Destigmatized Care, Finally Out Loud!
Why Ignored Needs Are Becoming Scalable Markets
Wellness retail has long relied on discretion: soft colors, careful language, and an unspoken agreement about which parts of the body are allowed to appear. Norms deliberately breaks that contract. Norms entered retail by naming a condition most brands still avoid — and making it visible. The reaction wasn’t uniform: curiosity, laughter, pause, but that friction was the point.
Norms is part of a broader wave of beauty, wellness, and consumer-health brands reframing once-taboo conditions as areas worthy of care, design, and conversation. Hemorrhoids may feel like new territory, but the cultural shift underneath them isn’t. Humor replaces shame. Education replaces euphemism. Packaging and tone signal modern life, not a dated pharmacy aisle!
The traction is real. Within two months on Amazon, Norms rose to No. 3 in non-paid search presence, behind only Preparation H and Doctor Butler’s, per Wall Street Journal. Backed by True Beauty Ventures and Pete Davidson’s venture studio, Cardiff Giant, the brand pairs near-identical actives with legacy products in radically different cultural framing. Swirling ’70s graphics, mustard-and-turquoise packaging, merch drops, and irreverent educational content turn a private pain point into something approachable and communal.

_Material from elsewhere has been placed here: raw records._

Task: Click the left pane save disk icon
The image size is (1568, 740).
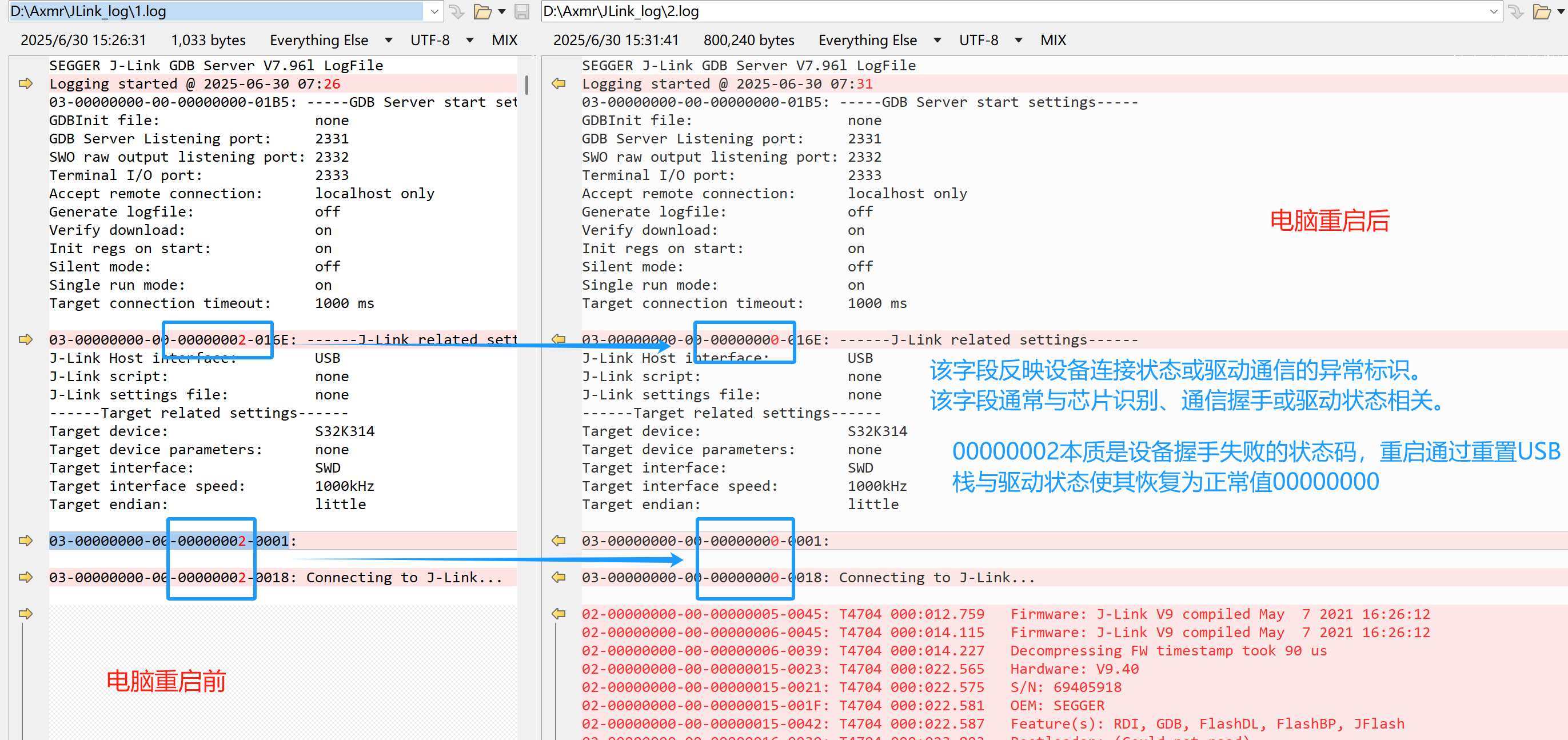Action: tap(522, 11)
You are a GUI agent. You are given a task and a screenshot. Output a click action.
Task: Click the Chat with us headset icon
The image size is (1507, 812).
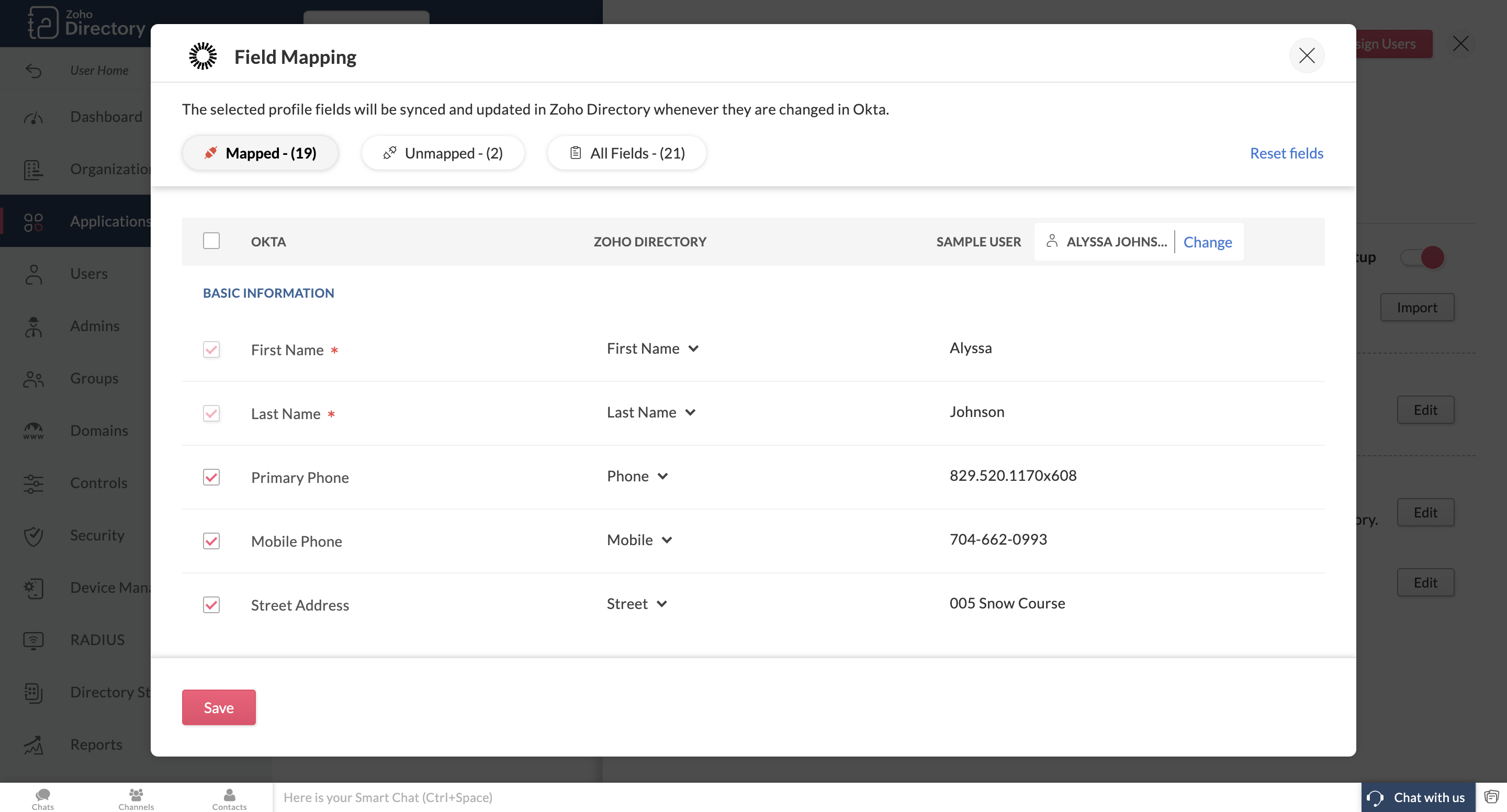(1375, 798)
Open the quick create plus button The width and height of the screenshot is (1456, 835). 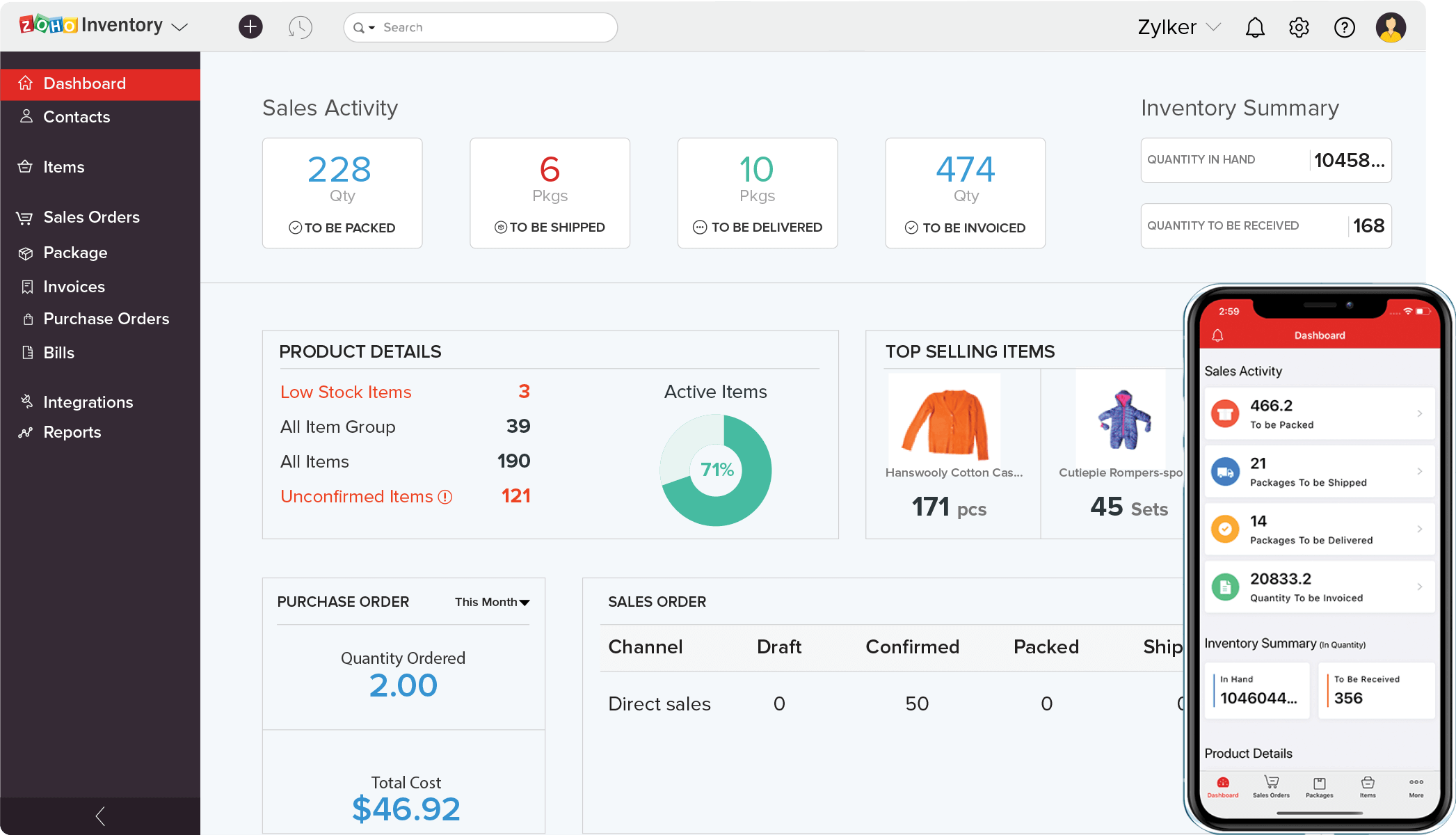tap(250, 26)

What makes this moment notable is how long it has been in the making. Over ten years ago, we were encouraging clients to think differently about underarm, intimate, and chafing care, as well as hormonal health. For goodness’ sake, we were saying “sleep is the new sex” at a time when even using anatomically correct language like vagina could stall a meeting! I still remember standing in front of a room full of professionals and having to say the word orgasm out loud just to make the point! Many of these needs had to be carefully alluded to rather than named outright, despite affecting millions of people every day.
In the late 2010s, that groundwork began to surface more publicly. Conversations around hormonal health and femcare helped normalize cycles, discomfort, and bodily change as everyday realities rather than niche issues. That shift is reflected in broader industry thinking around femcare and wellness, including this perspective on the evolving femcare landscape.
In parallel, we were also exploring a broader lens on pleasure: not as provocation, but as comfort, agency, and self-knowledge, introducing the idea to industry audiences still adjusting to anatomically direct language. That framing treated intimate and bodily care as a natural extension of beauty and wellness, rather than something to euphemize or contain. What feels different now is how far that logic has traveled!
The pattern is familiar. Platforms like Ro reframed stigmatized needs: from hair loss and sexual health to weight management via GLP-1s, as ongoing, normalized care rather than one-off fixes. Megababe named chafing and underarm care directly, treating friction as a use case rather than a flaw. Pelvic health made consumer-accessible by The Pelvic People. Postpartum realities brought into view by Frida. Acne made visible by Starface. Norms extends this logic to a condition that was previously omitted. These are not niche needs but widespread experiences that have long been underserved due to stigma, not a lack of demand.
What’s changed is the environment. Consumers now expect clarity, specificity, and respect. Social platforms allow brands to educate beyond what fits on a box. Packaging and tone directly influence whether someone feels comfortable engaging with a product. Destigmatization is no longer incidental. It’s a growth lever!
Why It Matters
The next phase of growth in beauty and wellness won’t come from creating new aspirations. It will come from finally addressing long-ignored realities honestly and without apology. As personal and intimate care becomes more visible, better designed, and more culturally fluent, it shifts from something hidden or tolerated into something intentional and normalized. Care doesn’t stop at the neck, the underarm, or the bikini line. It never did. What’s different now is that we no longer have to whisper about it.